(Records from a data collection)
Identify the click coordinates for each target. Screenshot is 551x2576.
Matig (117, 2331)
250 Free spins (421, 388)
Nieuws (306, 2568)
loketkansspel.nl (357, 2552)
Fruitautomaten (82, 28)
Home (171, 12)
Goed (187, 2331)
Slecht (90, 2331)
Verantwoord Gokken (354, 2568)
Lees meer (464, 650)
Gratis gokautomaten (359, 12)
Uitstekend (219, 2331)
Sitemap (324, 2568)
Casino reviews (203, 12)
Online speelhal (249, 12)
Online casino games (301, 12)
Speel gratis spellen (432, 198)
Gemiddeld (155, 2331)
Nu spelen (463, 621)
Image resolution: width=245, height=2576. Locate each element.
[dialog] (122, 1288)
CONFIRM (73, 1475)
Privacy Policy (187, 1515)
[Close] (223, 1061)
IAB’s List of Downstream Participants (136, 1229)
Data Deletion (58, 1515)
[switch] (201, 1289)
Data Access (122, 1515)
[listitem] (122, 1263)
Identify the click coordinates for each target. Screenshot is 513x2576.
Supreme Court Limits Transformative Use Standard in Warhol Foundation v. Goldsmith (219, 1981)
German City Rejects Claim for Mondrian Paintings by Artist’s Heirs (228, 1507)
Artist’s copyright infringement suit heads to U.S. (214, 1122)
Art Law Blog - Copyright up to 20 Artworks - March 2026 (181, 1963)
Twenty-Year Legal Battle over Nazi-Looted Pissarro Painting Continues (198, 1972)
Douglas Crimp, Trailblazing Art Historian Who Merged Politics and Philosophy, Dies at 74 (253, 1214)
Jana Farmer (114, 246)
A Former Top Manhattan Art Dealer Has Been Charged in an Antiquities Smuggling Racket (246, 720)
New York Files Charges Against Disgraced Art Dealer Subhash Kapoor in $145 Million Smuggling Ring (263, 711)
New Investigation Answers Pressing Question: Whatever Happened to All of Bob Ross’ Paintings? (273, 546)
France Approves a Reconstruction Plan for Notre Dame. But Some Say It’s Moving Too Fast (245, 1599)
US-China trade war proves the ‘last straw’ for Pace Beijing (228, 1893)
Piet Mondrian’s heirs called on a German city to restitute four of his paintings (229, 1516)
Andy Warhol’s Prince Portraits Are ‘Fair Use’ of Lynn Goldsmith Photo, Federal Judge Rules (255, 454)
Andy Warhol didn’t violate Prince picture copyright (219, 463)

ASSIGNED TASK: The records above are to be returned exactly as they appear.

SOLUTION TO THE PROBLEM:
Identify the click coordinates for each target. Screenshot is 551x2576.
Matig (117, 2331)
250 Free spins (421, 388)
Nieuws (306, 2568)
loketkansspel.nl (357, 2552)
Fruitautomaten (82, 28)
Home (171, 12)
Goed (187, 2331)
Slecht (90, 2331)
Verantwoord Gokken (354, 2568)
Lees meer (464, 650)
Gratis gokautomaten (359, 12)
Uitstekend (219, 2331)
Sitemap (324, 2568)
Casino reviews (203, 12)
Online speelhal (249, 12)
Online casino games (301, 12)
Speel gratis spellen (432, 198)
Gemiddeld (155, 2331)
Nu spelen (463, 621)
Image resolution: width=245, height=2576. Locate each element.
[dialog] (122, 1288)
CONFIRM (73, 1475)
Privacy Policy (187, 1515)
[Close] (223, 1061)
IAB’s List of Downstream Participants (136, 1229)
Data Deletion (58, 1515)
[switch] (201, 1289)
Data Access (122, 1515)
[listitem] (122, 1263)
Identify the click coordinates for each target. Screenshot is 513x2576.
Supreme Court Limits Transformative Use Standard in Warhol Foundation v. Goldsmith (219, 1981)
German City Rejects Claim for Mondrian Paintings by Artist’s Heirs (228, 1507)
Artist’s copyright infringement suit heads to U.S. (214, 1122)
Art Law Blog - Copyright up to 20 Artworks - March 2026 (181, 1963)
Twenty-Year Legal Battle over Nazi-Looted Pissarro Painting Continues (198, 1972)
Douglas Crimp, Trailblazing Art Historian Who Merged Politics and Philosophy, Dies at 74 (253, 1214)
Jana Farmer (114, 246)
A Former Top Manhattan Art Dealer Has Been Charged in an Antiquities Smuggling Racket (246, 720)
New York Files Charges Against Disgraced Art Dealer Subhash Kapoor in $145 Million Smuggling Ring (263, 711)
New Investigation Answers Pressing Question: Whatever Happened to All of Bob Ross’ Paintings? (273, 546)
France Approves a Reconstruction Plan for Notre Dame. But Some Say It’s Moving Too Fast (245, 1599)
US-China trade war proves the ‘last straw’ for Pace Beijing (228, 1893)
Piet Mondrian’s heirs called on a German city to restitute four of his paintings (229, 1516)
Andy Warhol’s Prince Portraits Are ‘Fair Use’ of Lynn Goldsmith Photo, Federal Judge Rules (255, 454)
Andy Warhol didn’t violate Prince picture copyright (219, 463)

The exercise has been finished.